Aus der Sicht des Verhaltens kann Schmerz die positive Interaktion zu anderen Hunden und Welpen, aber auch zum Besitzer oder fremden Personen erschweren. Die wichtigsten Verhaltens-Modalitäten sind Angst und Aggression, aber auch Zurückhaltung bis Apathie und Abgeschlagenheit kann die Folge sein. Ein Welpe verliert seine offene und witzige Art zu entdecken und zu untersuchen. Er ist weniger unbeschwert. Er kann sich zurückziehen, reserviert wirken.
Der Stressor „Schmerz“ hat aber auch Einfluss auf die allgemeine Gesundheit, die Abwehrkraft, das Immunsystem. Gestresste Hunde, und solche die Schmerzen haben, erkranken signifikant schneller.

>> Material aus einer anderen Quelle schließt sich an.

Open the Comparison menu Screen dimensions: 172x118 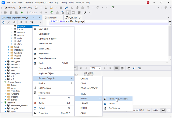point(41,2)
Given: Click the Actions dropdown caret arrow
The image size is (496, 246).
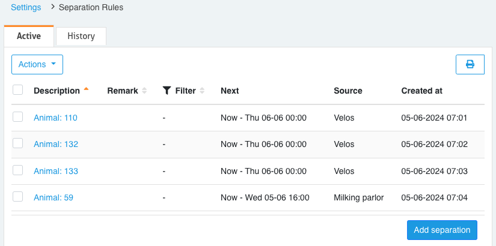Looking at the screenshot, I should tap(54, 64).
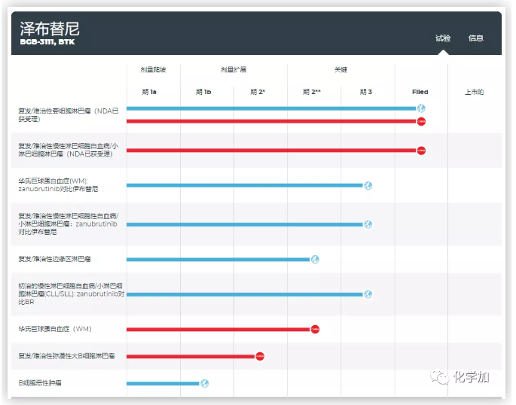Click globe icon on 复发/难治性边缘区淋巴瘤 row
This screenshot has width=516, height=405.
(x=315, y=260)
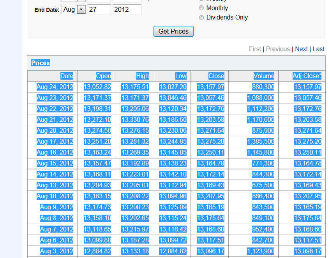
Task: Click the Aug 17, 2012 volume 1,385,500
Action: pyautogui.click(x=260, y=142)
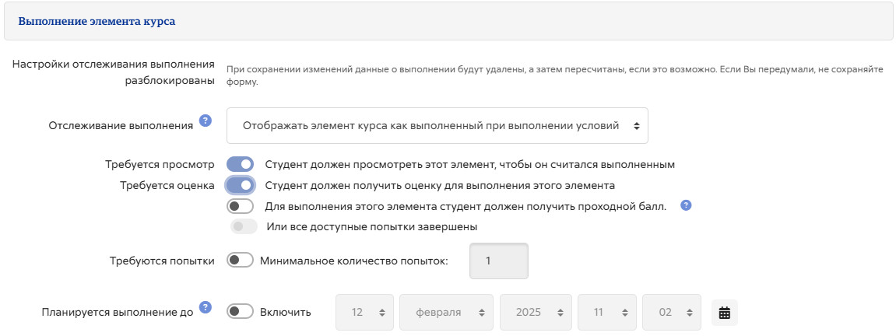Open the minute dropdown showing 02

pyautogui.click(x=672, y=312)
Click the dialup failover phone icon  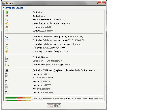[7, 36]
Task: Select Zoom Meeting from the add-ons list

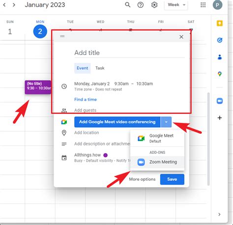Action: click(x=157, y=162)
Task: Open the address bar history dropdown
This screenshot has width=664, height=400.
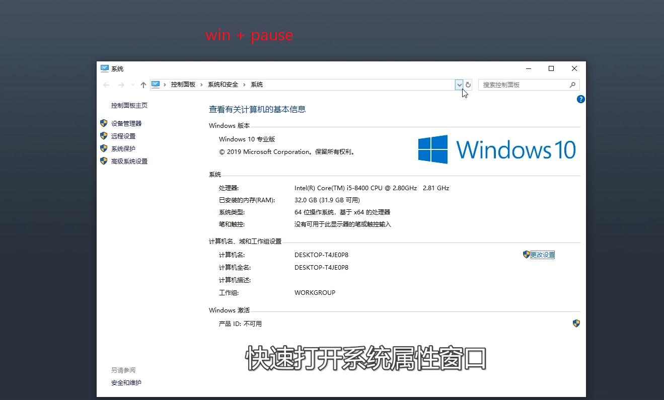Action: tap(459, 85)
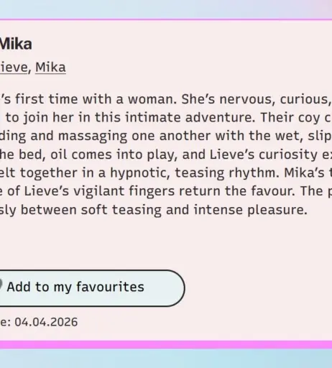The height and width of the screenshot is (368, 332).
Task: Click the comma-separated cast line
Action: (x=33, y=68)
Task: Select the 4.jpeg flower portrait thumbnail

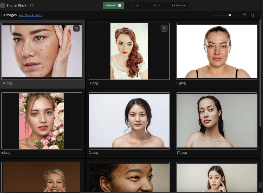Action: point(42,120)
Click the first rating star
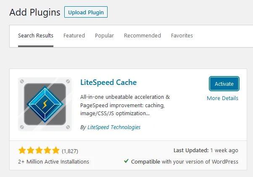The height and width of the screenshot is (177, 253). 22,150
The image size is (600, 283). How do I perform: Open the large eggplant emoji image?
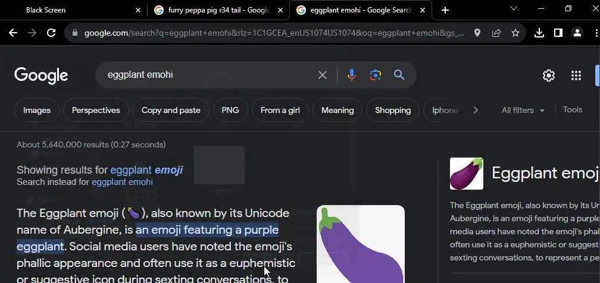(361, 244)
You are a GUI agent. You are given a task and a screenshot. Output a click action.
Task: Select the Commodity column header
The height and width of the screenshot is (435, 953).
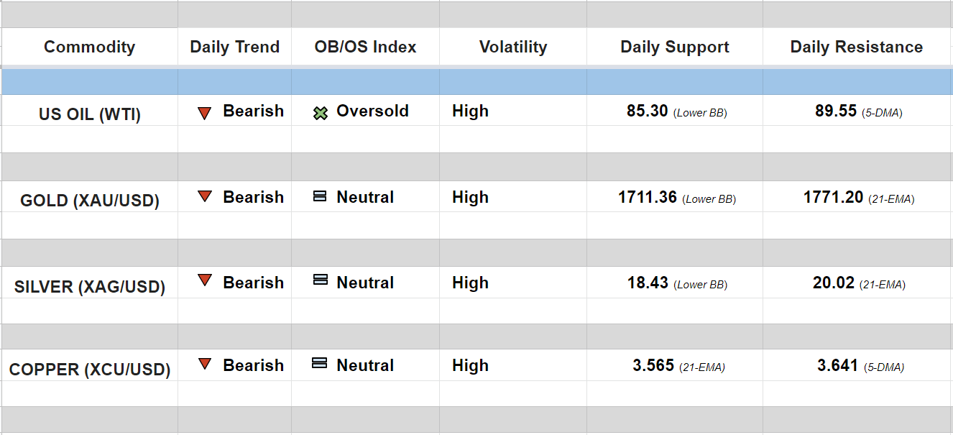(89, 47)
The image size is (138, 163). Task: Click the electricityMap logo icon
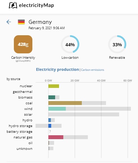pos(13,5)
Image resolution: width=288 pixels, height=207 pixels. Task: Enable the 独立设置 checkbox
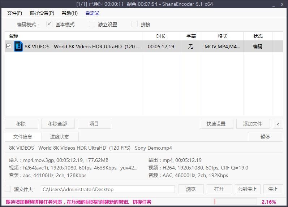point(92,24)
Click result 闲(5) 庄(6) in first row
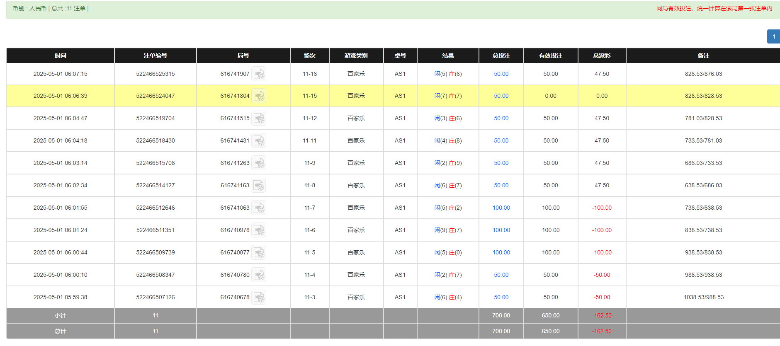 point(448,74)
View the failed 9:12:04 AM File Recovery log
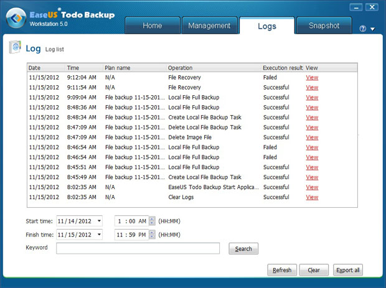386x288 pixels. click(312, 78)
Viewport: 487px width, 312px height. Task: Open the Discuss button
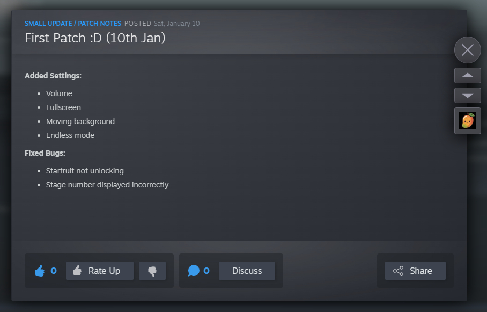pos(247,271)
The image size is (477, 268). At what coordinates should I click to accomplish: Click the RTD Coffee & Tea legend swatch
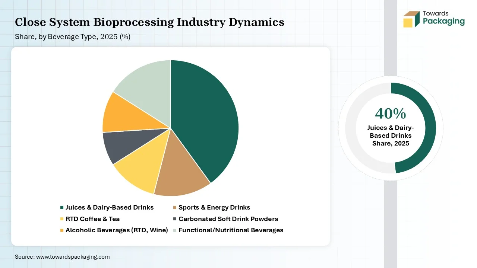pos(62,219)
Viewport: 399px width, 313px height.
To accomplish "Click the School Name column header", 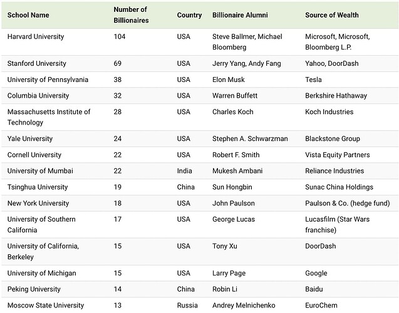I will pyautogui.click(x=29, y=15).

Parasitosen finden öfter statt.
Ein gutes Beispiel sind Giardien: Diese Bakterien sind nur fakultativ pathogen. Gesunde Welpen erkranken daran nicht. Gestresste Hunde haben oft einen langwierigen Durchfall, sind öfter therapieresistent.

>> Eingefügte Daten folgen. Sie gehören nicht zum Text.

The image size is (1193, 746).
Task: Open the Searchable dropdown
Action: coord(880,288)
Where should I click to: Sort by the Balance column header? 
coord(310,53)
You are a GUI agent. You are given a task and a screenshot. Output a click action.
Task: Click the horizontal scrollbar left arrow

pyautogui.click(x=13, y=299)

Als letzten Punkt möchten wir auf die kognitive Lernfähigkeit hinweisen. Ein Welpe mit Schmerzen lernt generell langsamer und nimmt neue Aktivitäten weniger schnell auf.
Der Welpe kann sich aber auch generell verschlossen zeigen, oder er reagiert mit Verhalten ähnlich der Reizüberflutung. Diese psycho-sozialen Verhaltensweisen sollten immer auch auf Schmerzen als Ursache untersucht werden. Diese Verhaltensweisen beeinflussen stark die Prägung, Konditionierung und Lernkurve des Welpen und Jung-Hundes.

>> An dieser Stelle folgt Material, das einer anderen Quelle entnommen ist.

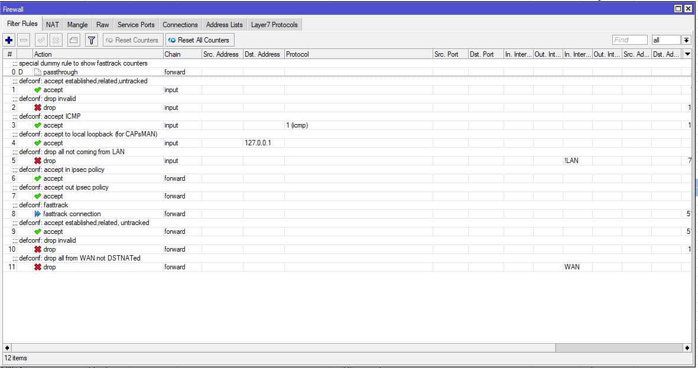Click the checkmark enable rule toolbar icon
The image size is (698, 368).
tap(41, 40)
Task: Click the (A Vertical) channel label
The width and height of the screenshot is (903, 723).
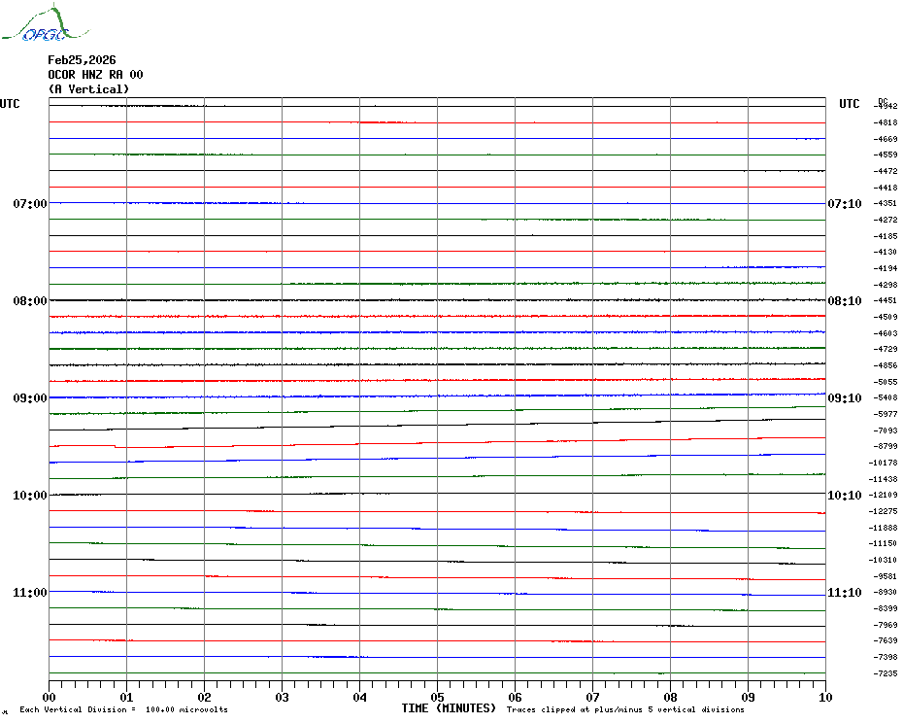Action: pos(88,89)
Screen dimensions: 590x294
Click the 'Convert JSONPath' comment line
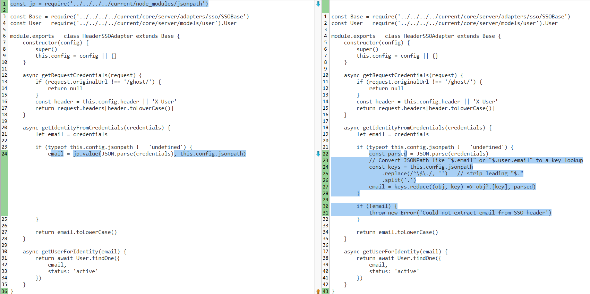tap(476, 160)
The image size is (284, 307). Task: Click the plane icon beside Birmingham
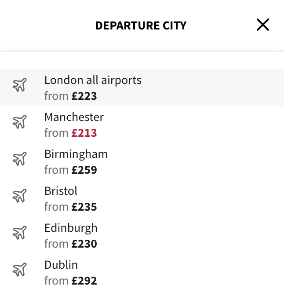pos(20,159)
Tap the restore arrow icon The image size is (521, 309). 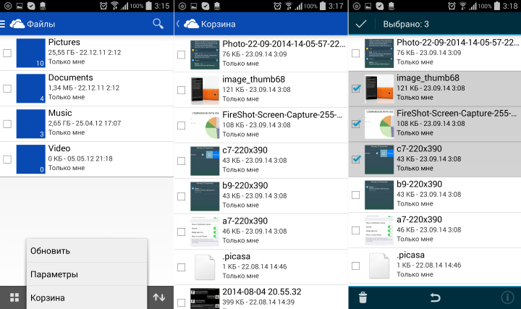[435, 297]
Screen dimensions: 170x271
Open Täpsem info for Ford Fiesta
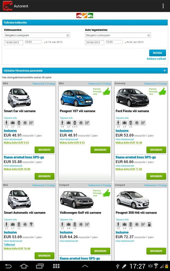click(122, 118)
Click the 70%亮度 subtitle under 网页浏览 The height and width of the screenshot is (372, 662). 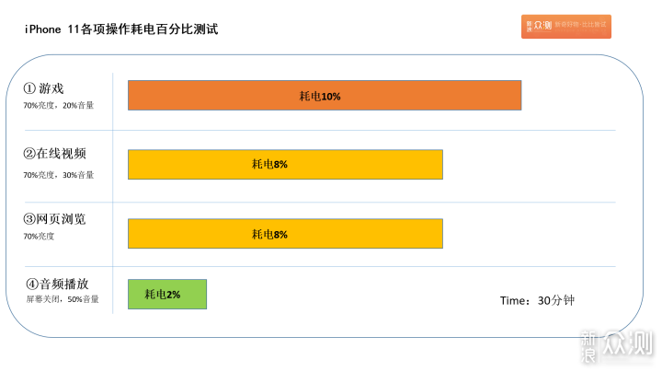point(40,237)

Unerwünschte Prägung der Bewegung
Das veränderte Gangbild hat aber auch einen starken Einfluss auf die allgemeine Bewegung, die Balancierung und somit auch auf Statik und Dynamik, sprich: die Biologie der Orthopädie.
Die Bewegung wird zuerst in der Peripherie am Knochen, Gelenk und der Muskulatur kontrolliert und geregelt. Hier finden wir die Muskel- und Gelenk-Rezeptoren. Die dort entstehenden Informationen werden via Rückenmark und Hirnstamm zentral weitergeleitet. Im Mittelhirn und Kleinhirn werden dies Daten verarbeitet, bevor sie ins Grosshirn transportiert werden. Hier wird die Bewegung bewusst koordiniert und beantwortet. Diese Informationen werden dann via Daten-Highway wieder in die Peripherie geleitet und münden in der Aktion.
Wenn wir beim Welpen in der 10. Lebenswoche solche Störungen aufweisen, ohne sie zielgerichtet zu behandeln, legen wir damit die Grundlage für Passgang, Bewegungsanomalien sowie Schmerzen. Weder Tierärzte noch Hundebesitzer sind sich dieser Tatsache ausreichend bewusst. Nur mit der Bewegungs-Diagnostik, im Speziellen mit LupoGait®, aufgezeigt werden.
Um diesen Pathologien entgegenzuwirken, ist ein professionelle, ortho-kinematische Welpensprechstunde wie im Rahmen von LupoMove® Puppy die einzige Variante, Störungen frühzeitig zu behandeln und die dargestellten Folgeschäden zu verhindern.